Buoyancy Will Float Your Boat
Imagine you are fishing at a lake. You attach your hook to a sinker – a small round ball of metal – that helps it sink to the bottom. While waiting for a fish to bite, you notice a man in the middle of the lake in a small metal canoe. Your sinker and his canoe are both made of metal. Yet, your sinker went straight to the bottom while his canoe held him safely above the surface.
How is this possible?
What does it take to make a boat float?
When you put something into water, the water itself must be pushed out of the way. But, water doesn’t just sit there and take it!
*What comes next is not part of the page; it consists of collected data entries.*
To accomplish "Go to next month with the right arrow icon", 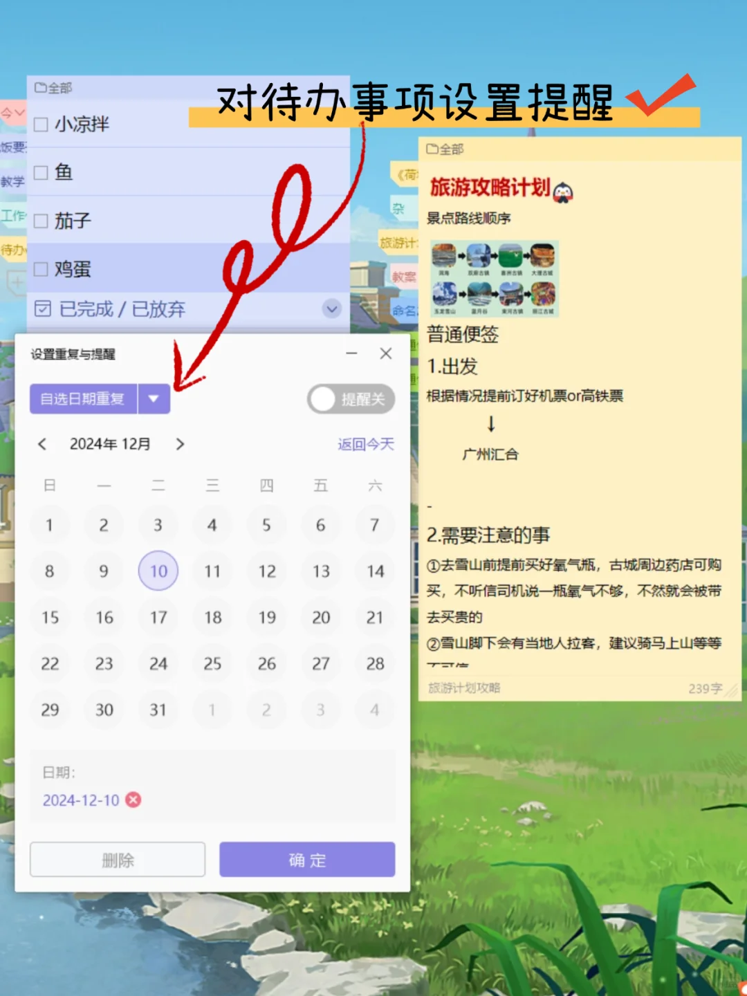I will coord(180,444).
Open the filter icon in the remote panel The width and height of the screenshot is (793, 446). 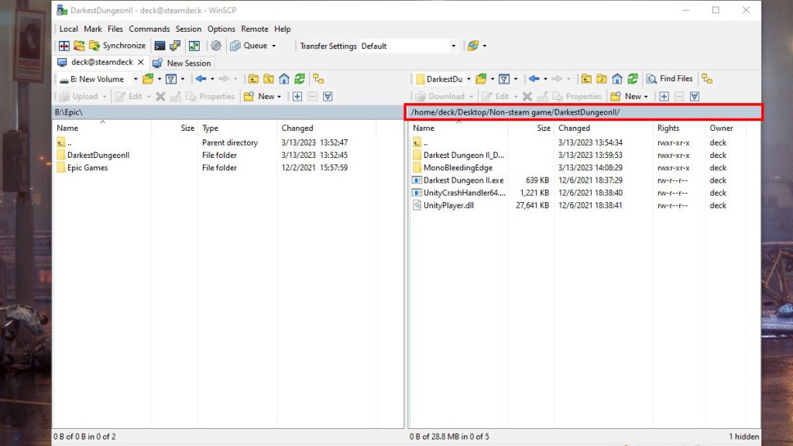504,79
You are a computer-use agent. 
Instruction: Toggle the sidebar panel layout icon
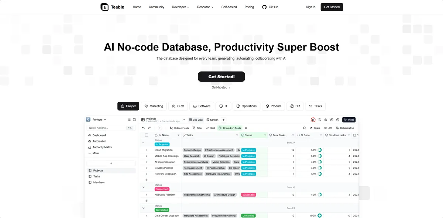(134, 120)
A ship sinks into the water until the weight of the water it moves out of the way equals the weight of the ship. Ships are usually created with a large volume, but very thin sides. This ensures that the water displaced is heavier than the ship.
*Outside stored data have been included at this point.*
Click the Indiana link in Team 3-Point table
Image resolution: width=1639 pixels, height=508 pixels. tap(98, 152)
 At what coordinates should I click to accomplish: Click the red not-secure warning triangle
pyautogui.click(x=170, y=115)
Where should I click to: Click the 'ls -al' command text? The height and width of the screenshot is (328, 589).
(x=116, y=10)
Because water is denser and heavier than the ship, the ship won’t sink below the surface. In fact, most ships are designed so they displace a huge amount of water and can carry a ton of weight as cargo. If the ship gets loaded with cargo, the extra weight will displace more water and the ship will sit lower in the water.
If you put too much cargo in a ship, the density of the whole package becomes greater than the density of water. In this case, the ship would sink.
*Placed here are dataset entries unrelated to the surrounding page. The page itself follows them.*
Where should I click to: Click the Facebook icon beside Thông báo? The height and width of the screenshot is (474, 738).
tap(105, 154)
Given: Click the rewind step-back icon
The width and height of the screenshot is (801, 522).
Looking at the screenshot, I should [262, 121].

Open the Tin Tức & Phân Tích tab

A buoyancy experiment you can do at home
For an object to float on water, it has to be less dense than the water itself. If you put a penny into water, it will sink because it’s too dense.
But, a boat can easily distribute the weight of a penny into a larger volume.
Try this: Fill a sink or tub with a couple inches of water. Mold a piece of tinfoil into the shape of a boat and set it afloat on the water. Now add a penny. The air inside the boat offsets the density of the penny, so your boat is still seaworthy.
Now add another penny. Does your foil boat sit a little lower in the water? How many pennies can you add before your boat sinks? Can you change the shape of the bottom of the boat to displace even more water? Now how many pennies can you keep afloat?